* [Aim of the exercise] Would you return the material below exactly, with no line left out?

+ + + +

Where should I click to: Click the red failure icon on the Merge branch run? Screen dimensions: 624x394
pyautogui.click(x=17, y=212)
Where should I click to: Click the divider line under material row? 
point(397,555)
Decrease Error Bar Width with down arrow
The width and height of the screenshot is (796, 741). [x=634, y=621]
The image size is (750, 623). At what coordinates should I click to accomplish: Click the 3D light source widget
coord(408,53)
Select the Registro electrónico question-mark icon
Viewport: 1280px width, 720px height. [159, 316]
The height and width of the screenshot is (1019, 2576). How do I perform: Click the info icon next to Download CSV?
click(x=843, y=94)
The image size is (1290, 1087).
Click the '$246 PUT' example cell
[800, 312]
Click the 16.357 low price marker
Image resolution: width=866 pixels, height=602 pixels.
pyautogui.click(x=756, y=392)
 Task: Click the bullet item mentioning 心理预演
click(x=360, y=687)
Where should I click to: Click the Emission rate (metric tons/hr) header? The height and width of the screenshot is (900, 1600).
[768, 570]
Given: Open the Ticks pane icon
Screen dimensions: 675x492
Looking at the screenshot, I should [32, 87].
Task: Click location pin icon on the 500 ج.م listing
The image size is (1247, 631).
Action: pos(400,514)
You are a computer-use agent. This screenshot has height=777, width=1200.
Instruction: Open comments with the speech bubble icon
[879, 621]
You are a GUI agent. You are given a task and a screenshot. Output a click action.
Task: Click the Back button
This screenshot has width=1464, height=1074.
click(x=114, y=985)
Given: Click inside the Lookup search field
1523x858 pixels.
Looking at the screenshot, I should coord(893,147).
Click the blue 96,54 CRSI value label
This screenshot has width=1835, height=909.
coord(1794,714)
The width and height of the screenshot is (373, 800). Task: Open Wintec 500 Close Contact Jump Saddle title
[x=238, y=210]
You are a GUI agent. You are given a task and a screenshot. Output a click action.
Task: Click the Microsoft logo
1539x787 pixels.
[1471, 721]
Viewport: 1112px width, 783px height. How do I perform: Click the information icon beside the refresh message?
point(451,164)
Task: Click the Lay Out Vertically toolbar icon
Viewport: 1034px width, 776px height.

+ + + +

* [Solution]
Where should I click to: Click the red failure icon on the Merge branch run? Screen dimensions: 624x394
pyautogui.click(x=17, y=212)
Where should I click to: Click the divider line under material row? 
point(397,555)
Decrease Error Bar Width with down arrow
The width and height of the screenshot is (796, 741). [x=634, y=621]
The image size is (750, 623). At what coordinates should I click to accomplish: Click the 3D light source widget
coord(408,53)
Select the Registro electrónico question-mark icon
Viewport: 1280px width, 720px height. [159, 316]
The height and width of the screenshot is (1019, 2576). How do I perform: Click the info icon next to Download CSV?
click(x=843, y=94)
The image size is (1290, 1087).
Click the '$246 PUT' example cell
[800, 312]
Click the 16.357 low price marker
Image resolution: width=866 pixels, height=602 pixels.
pyautogui.click(x=756, y=392)
 Task: Click the bullet item mentioning 心理预演
click(x=360, y=687)
Where should I click to: Click the Emission rate (metric tons/hr) header? The height and width of the screenshot is (900, 1600).
[768, 570]
Given: Open the Ticks pane icon
Screen dimensions: 675x492
Looking at the screenshot, I should [32, 87].
Task: Click location pin icon on the 500 ج.م listing
The image size is (1247, 631).
Action: pos(400,514)
You are a computer-use agent. This screenshot has height=777, width=1200.
Instruction: Open comments with the speech bubble icon
[879, 621]
You are a GUI agent. You are given a task and a screenshot. Output a click action.
Task: Click the Back button
This screenshot has width=1464, height=1074.
click(x=114, y=985)
Given: Click inside the Lookup search field
1523x858 pixels.
Looking at the screenshot, I should coord(893,147).
Click the blue 96,54 CRSI value label
This screenshot has width=1835, height=909.
coord(1794,714)
The width and height of the screenshot is (373, 800). Task: Open Wintec 500 Close Contact Jump Saddle title
[x=238, y=210]
You are a GUI agent. You are given a task and a screenshot. Output a click action.
Task: Click the Microsoft logo
1539x787 pixels.
[1471, 721]
Viewport: 1112px width, 783px height. How do I perform: Click the information icon beside the refresh message?
point(451,164)
Task: Click the Lay Out Vertically toolbar icon
Viewport: 1034px width, 776px height.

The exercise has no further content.